### RAW DATA

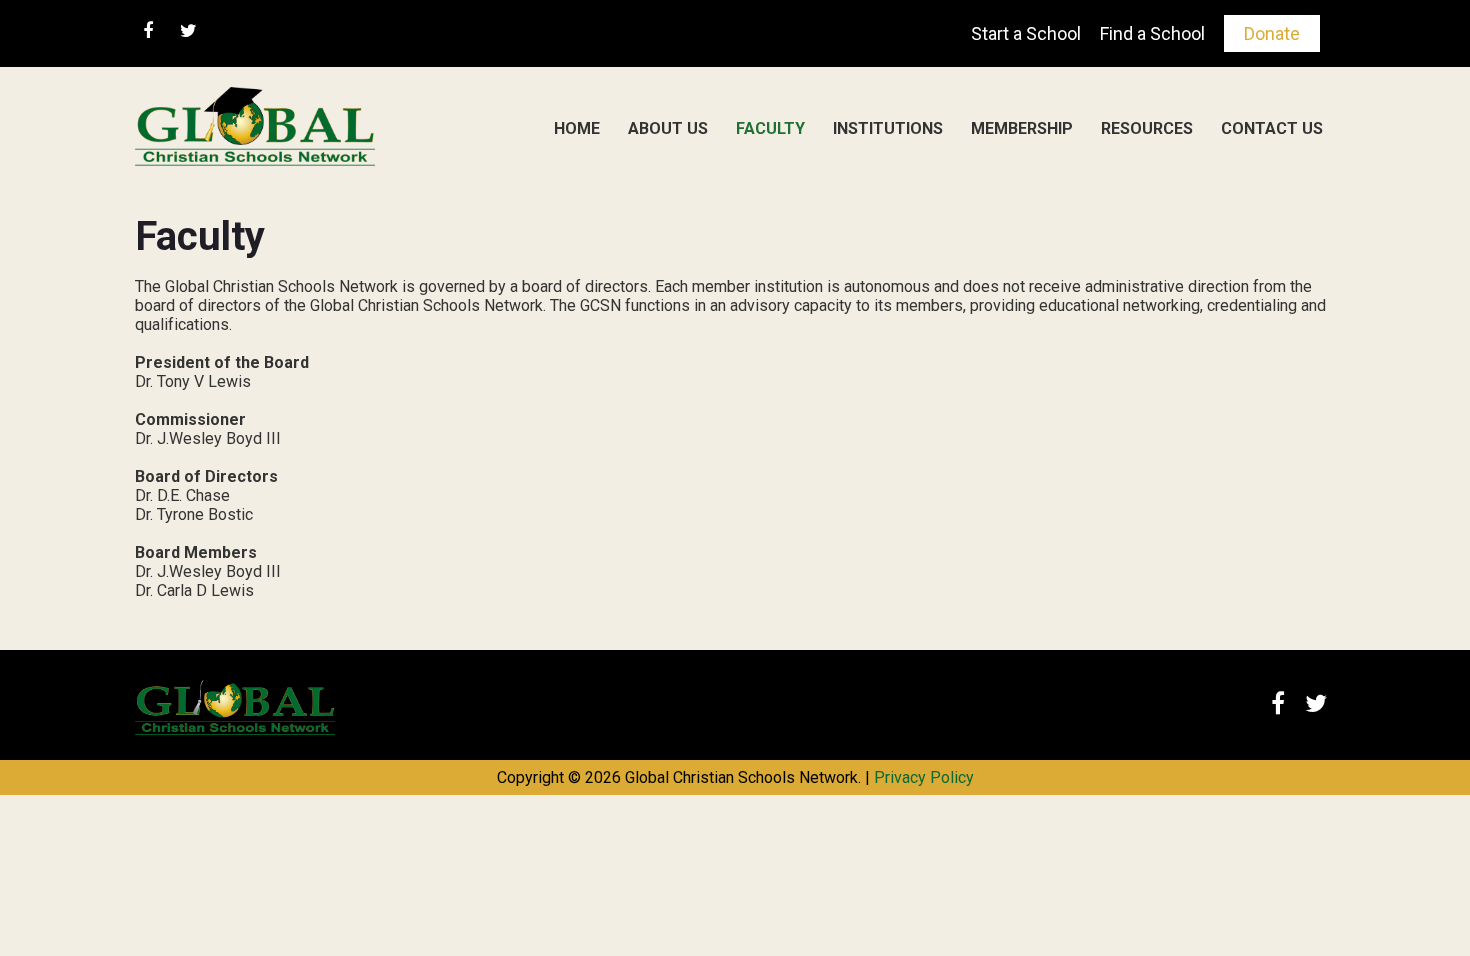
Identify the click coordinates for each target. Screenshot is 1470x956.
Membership (1022, 128)
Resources (1147, 128)
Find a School (1152, 33)
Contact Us (1272, 128)
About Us (668, 128)
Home (577, 128)
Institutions (888, 128)
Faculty (770, 128)
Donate (1272, 33)
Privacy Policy (924, 777)
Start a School (1026, 33)
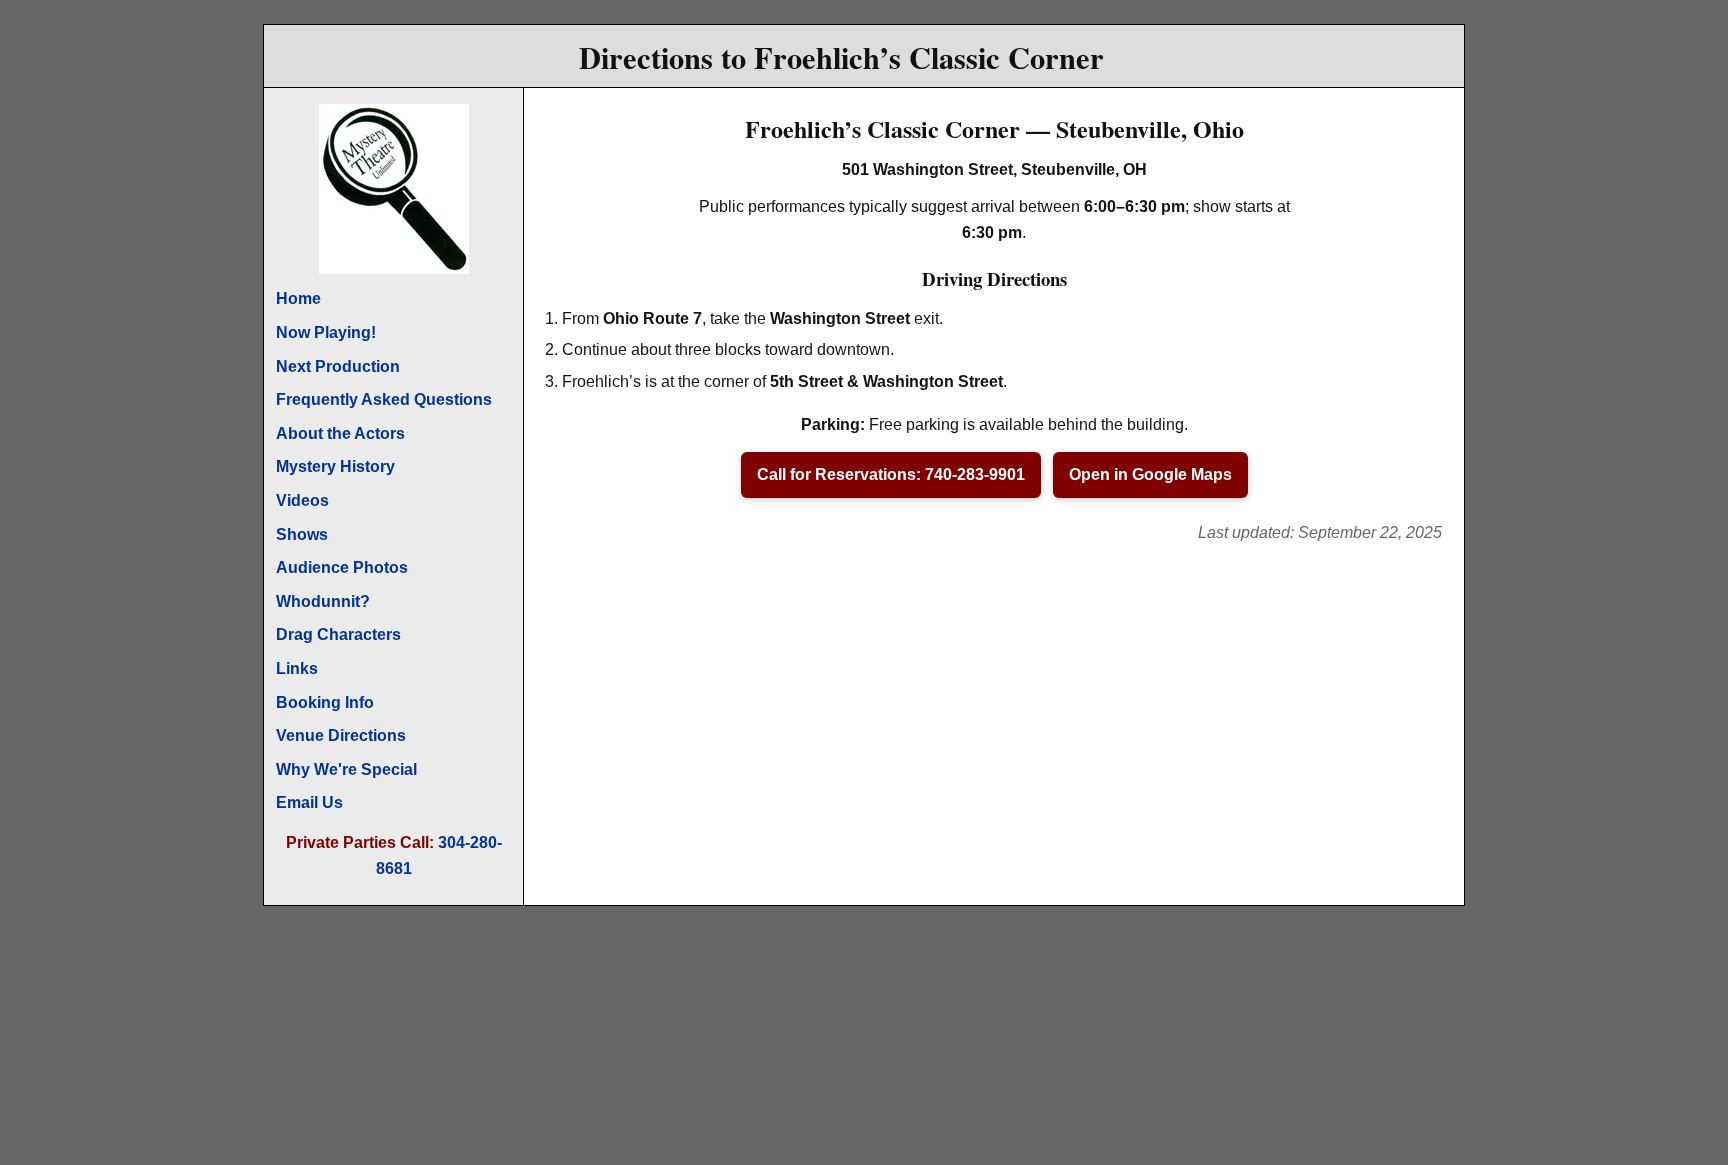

######

Leave out all images, then reproduce the entries above exactly.

Identify the click coordinates for each target. Screenshot is 1470x956.
Membership (1022, 128)
Resources (1147, 128)
Find a School (1152, 33)
Contact Us (1272, 128)
About Us (668, 128)
Home (577, 128)
Institutions (888, 128)
Faculty (770, 128)
Donate (1272, 33)
Privacy Policy (924, 777)
Start a School (1026, 33)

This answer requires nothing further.